Reproduce exactly the line with "This screenshot has height=624, width=914." and every line that follows it below, up to and including the last one. Do not include pictures or anything else.

▶ [STUDY MATERIAL]:
------------------------------------------------------------------------
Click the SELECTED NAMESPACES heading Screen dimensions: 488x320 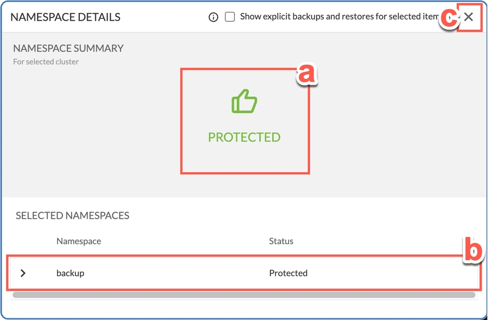73,215
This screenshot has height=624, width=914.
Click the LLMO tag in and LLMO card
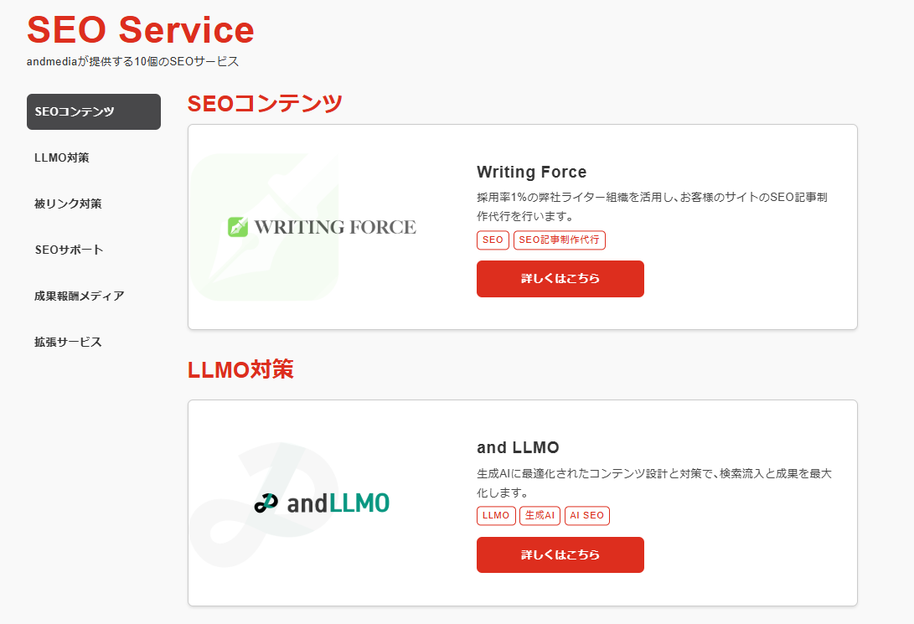496,516
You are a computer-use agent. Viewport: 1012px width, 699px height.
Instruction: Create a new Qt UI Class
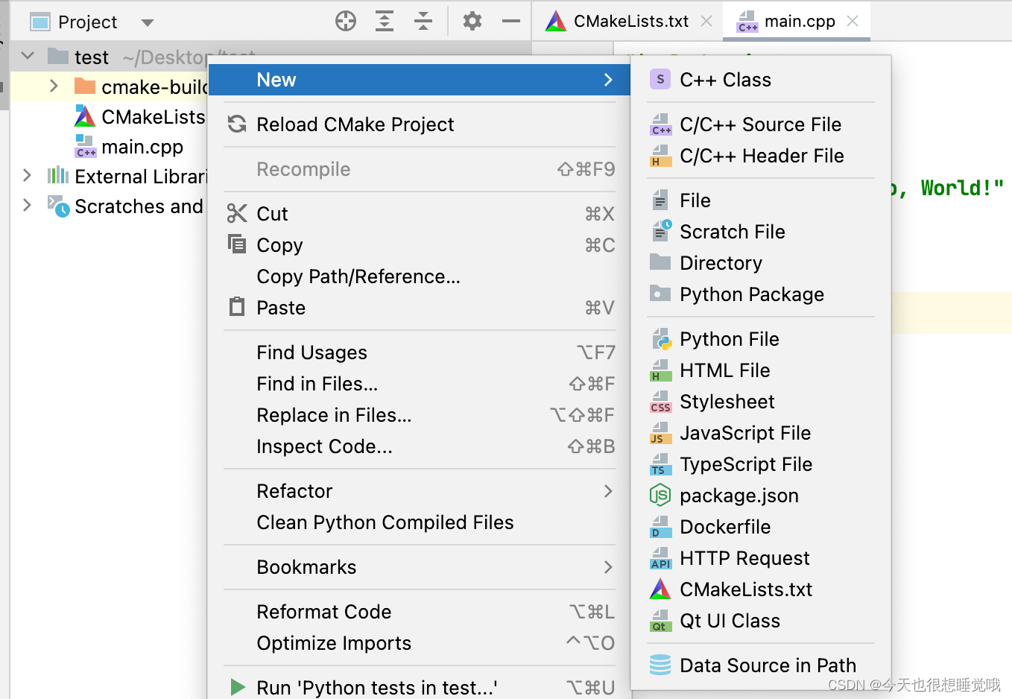(x=730, y=621)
------------------------------------------------------------------------
▶ [SOLUTION]:
This screenshot has height=624, width=914.
Click the LLMO tag in and LLMO card
496,516
You are a computer-use agent. Viewport: 1012px width, 699px height.
Instruction: Create a new Qt UI Class
(x=730, y=621)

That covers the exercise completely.